Output every entry below word for word, without its pictures.

** Opening Supplied entries block **

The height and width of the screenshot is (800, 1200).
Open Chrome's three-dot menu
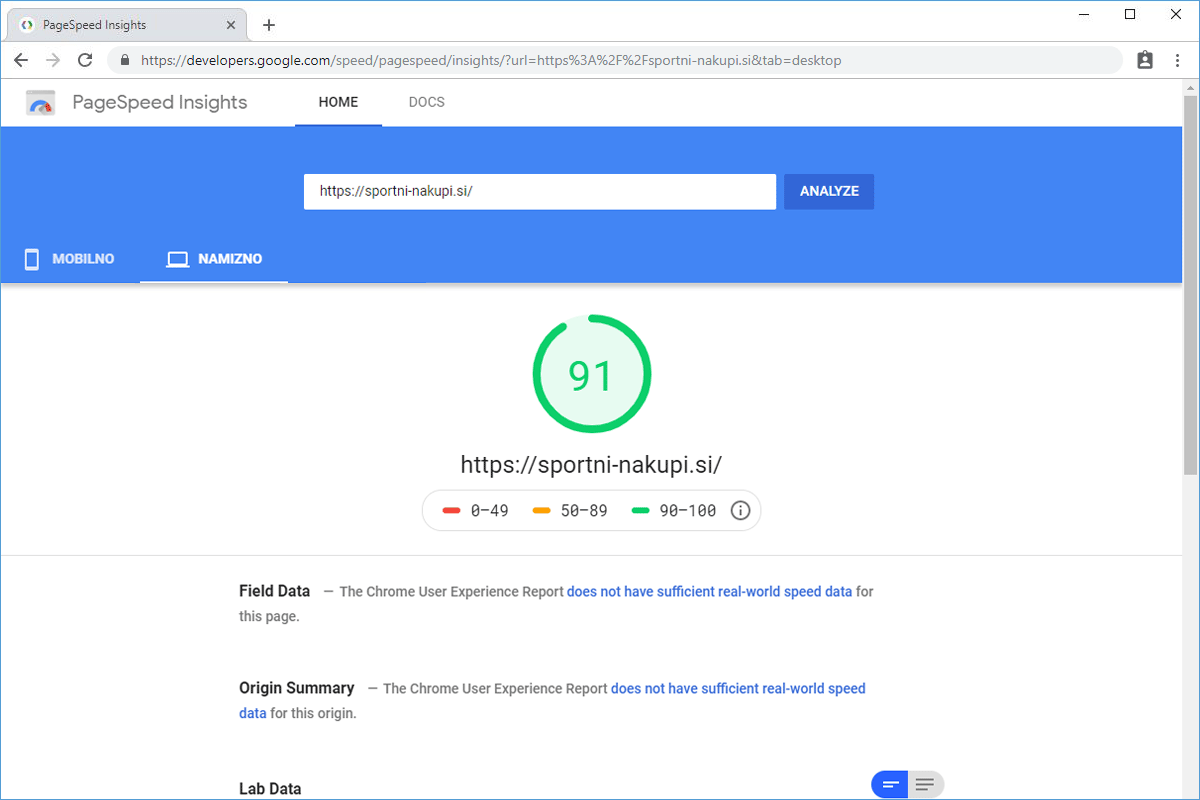coord(1177,60)
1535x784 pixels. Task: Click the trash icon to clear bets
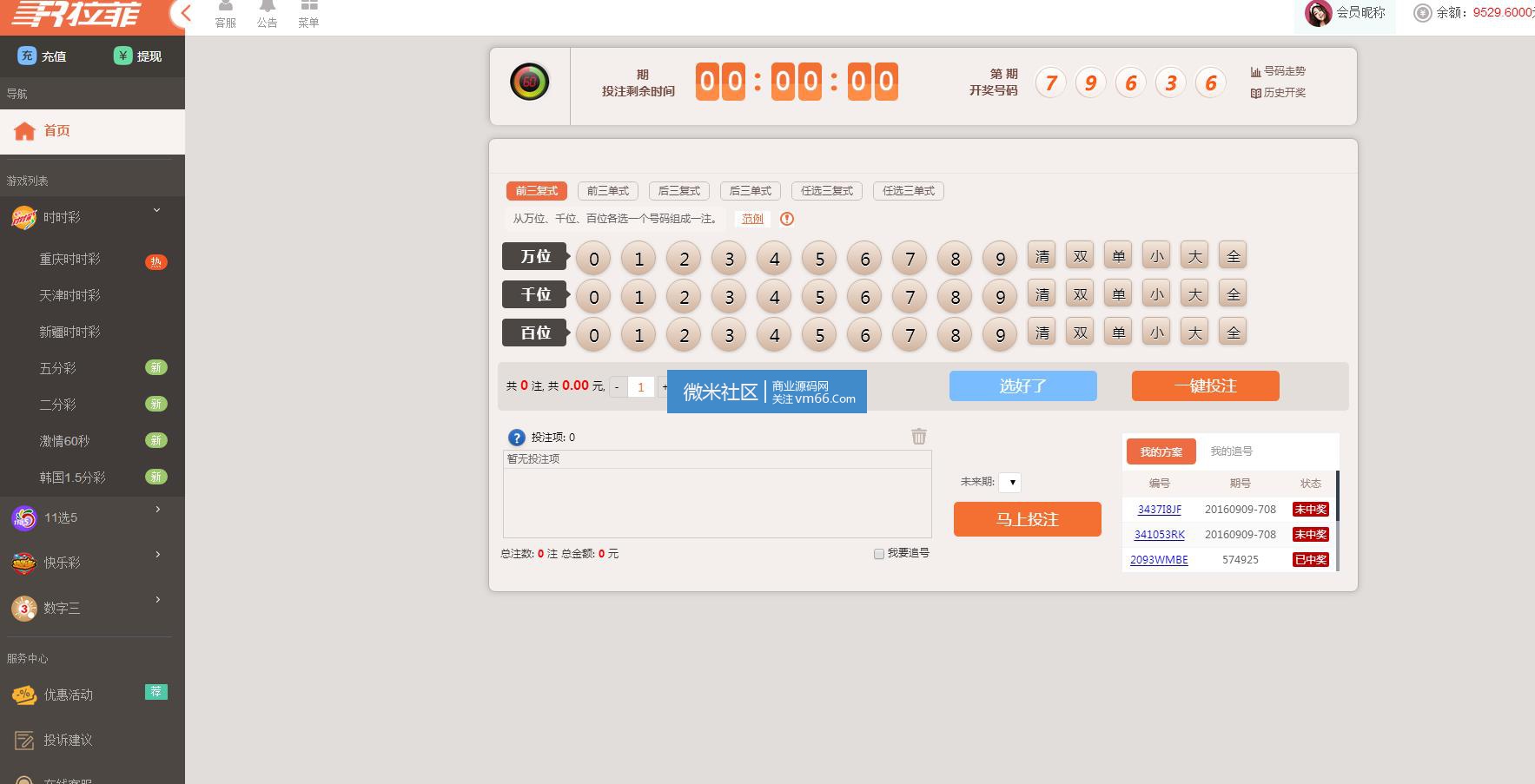[918, 437]

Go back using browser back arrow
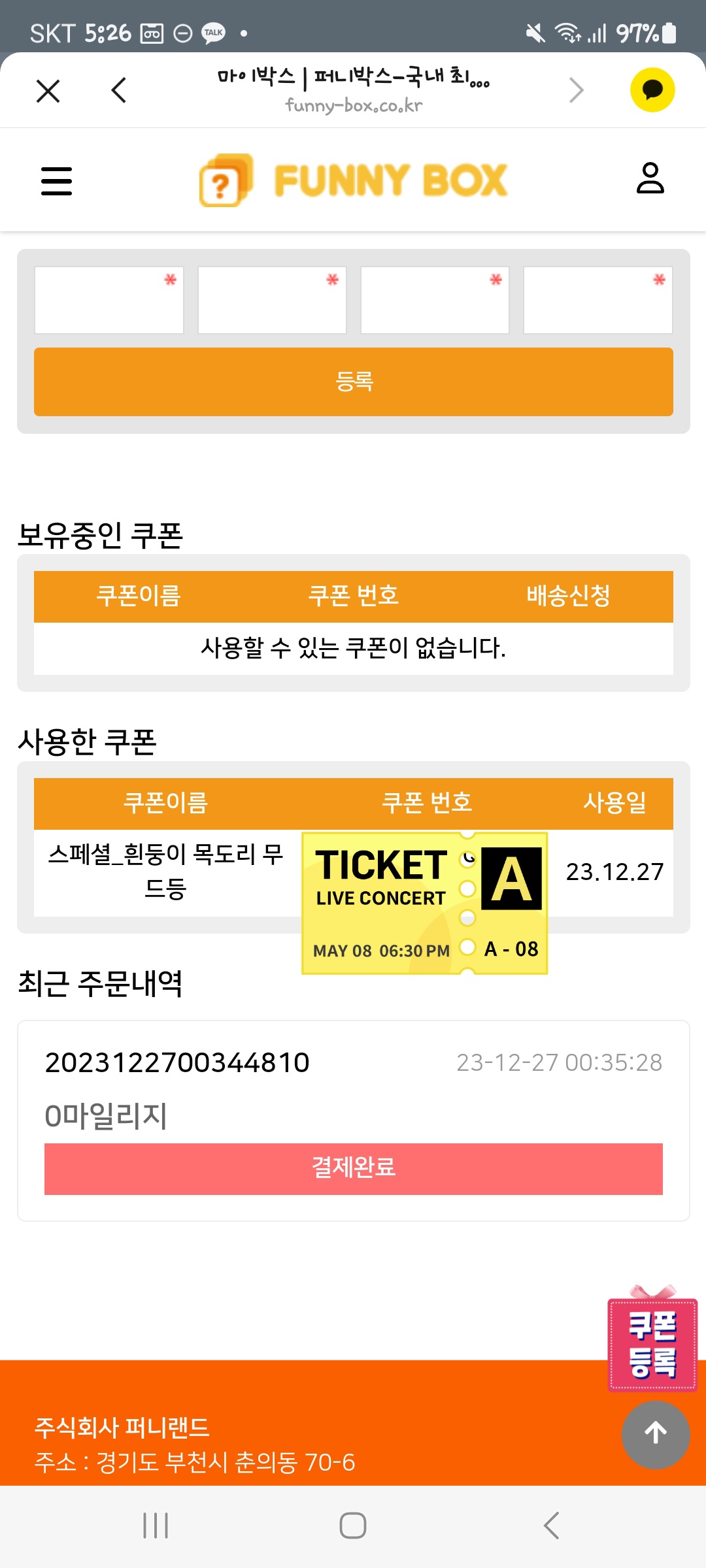click(x=119, y=91)
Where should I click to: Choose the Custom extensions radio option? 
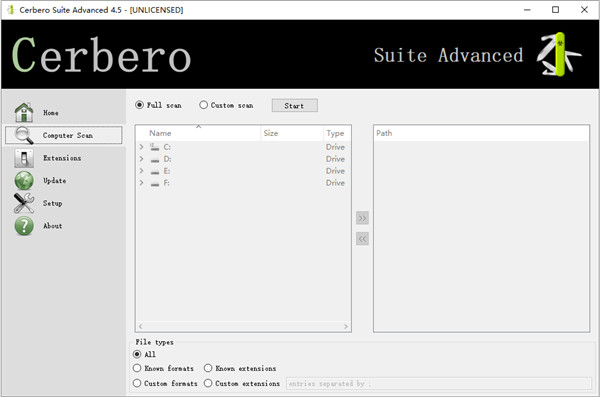[208, 383]
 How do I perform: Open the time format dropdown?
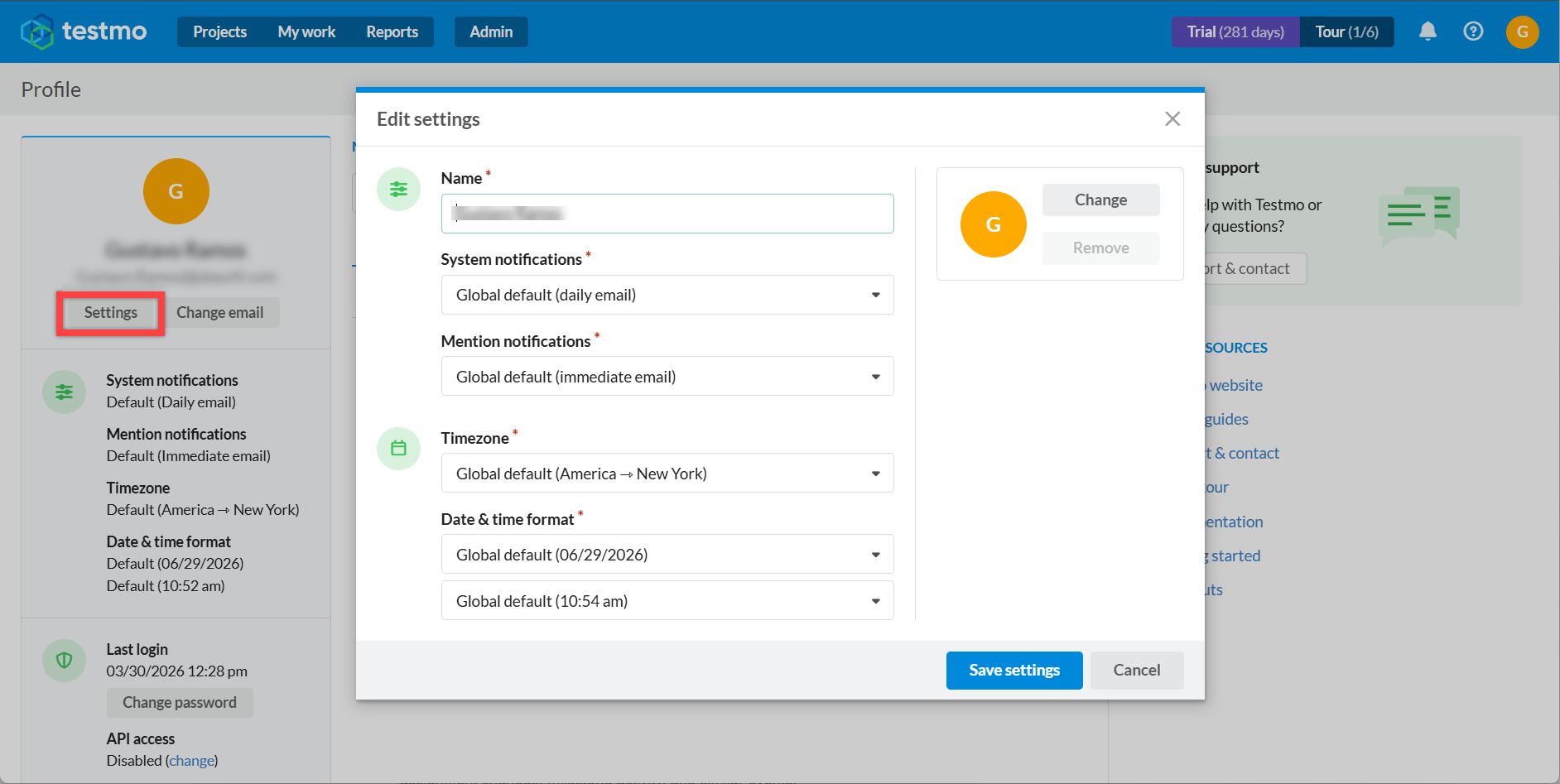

** Closing Supplied entries block **

### Output for this exercise:
The height and width of the screenshot is (800, 1200).
Open Chrome's three-dot menu
coord(1177,60)
1535x784 pixels. Task: Click the trash icon to clear bets
[918, 437]

Go back using browser back arrow
click(x=119, y=91)
Where should I click to: Choose the Custom extensions radio option? 
[208, 383]
 How do I perform: Open the time format dropdown?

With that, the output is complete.